[Dataset entries]
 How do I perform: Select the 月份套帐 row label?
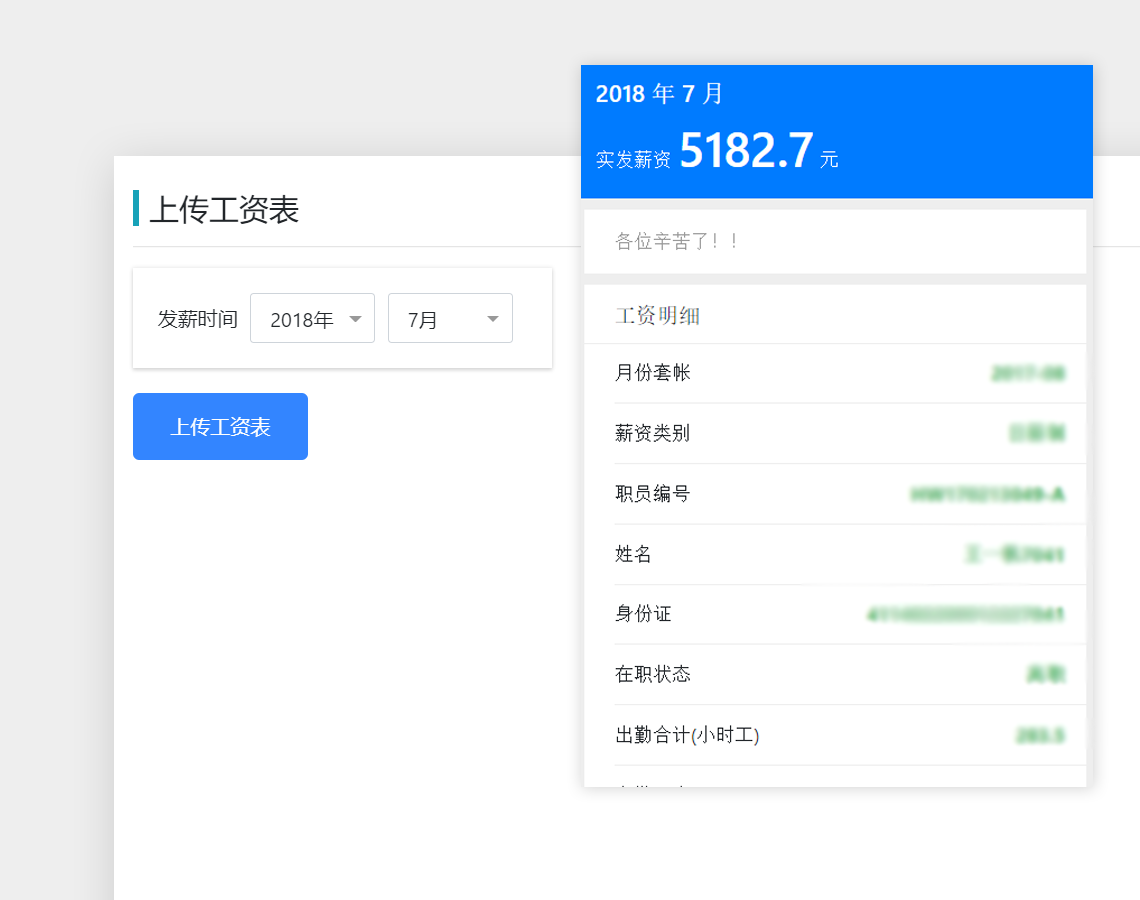(x=652, y=373)
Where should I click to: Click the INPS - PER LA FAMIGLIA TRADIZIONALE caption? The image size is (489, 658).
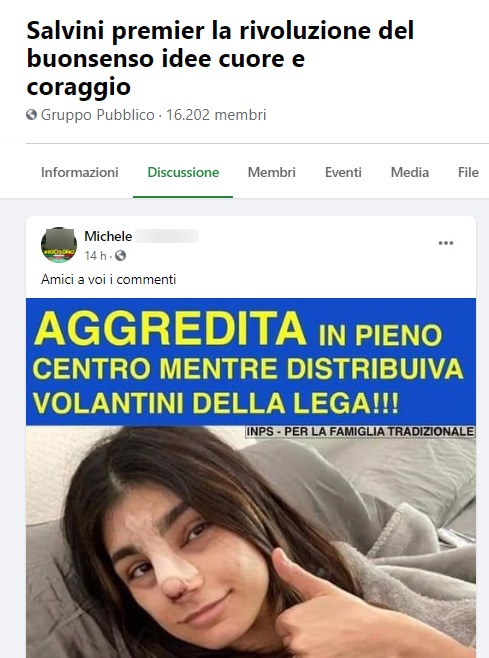(x=360, y=432)
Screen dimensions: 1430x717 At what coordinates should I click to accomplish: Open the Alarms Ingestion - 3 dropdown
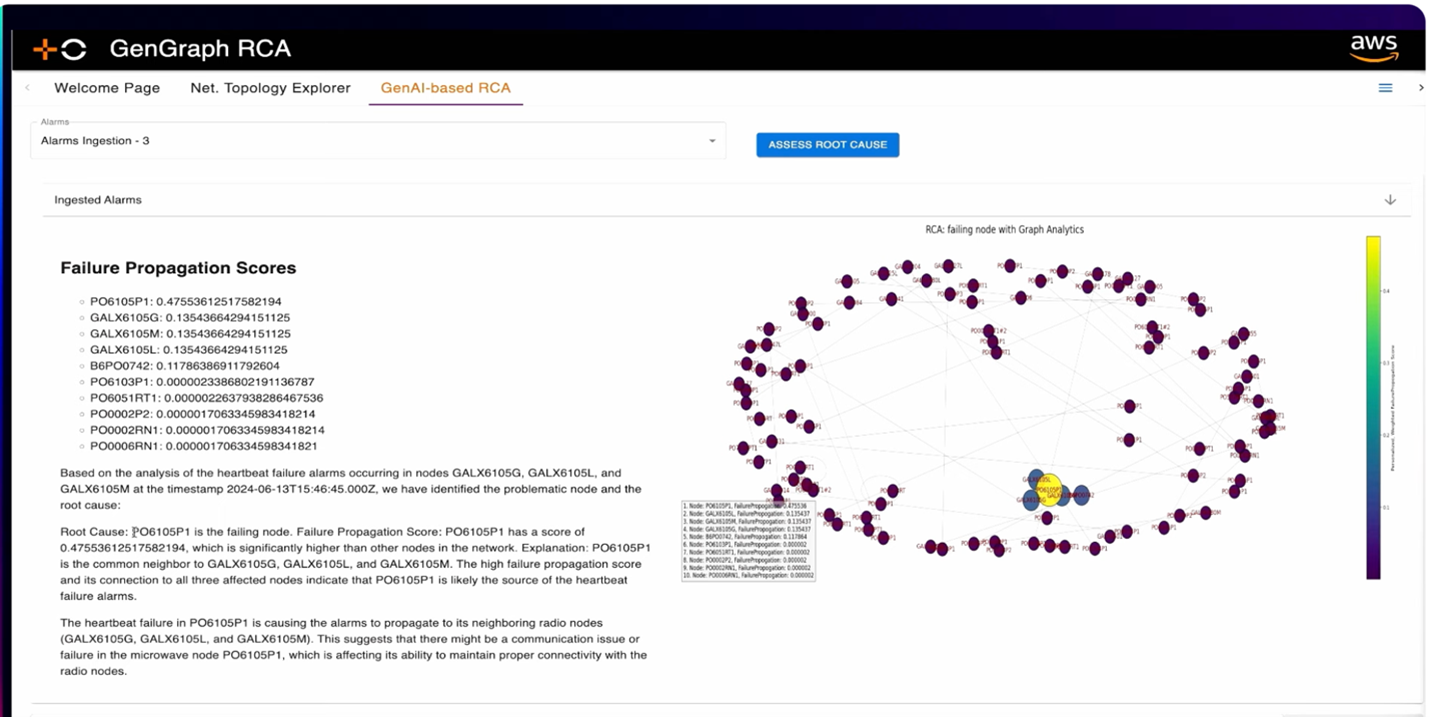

*Your assignment:* Every line above should be printed again word for word, without its pictures.

*Written answer:*
 How do I perform: Select the 月份套帐 row label?
(x=652, y=373)
Where should I click to: Click the INPS - PER LA FAMIGLIA TRADIZIONALE caption? The image size is (489, 658).
(x=360, y=432)
Screen dimensions: 1430x717 At what coordinates should I click to accomplish: Open the Alarms Ingestion - 3 dropdown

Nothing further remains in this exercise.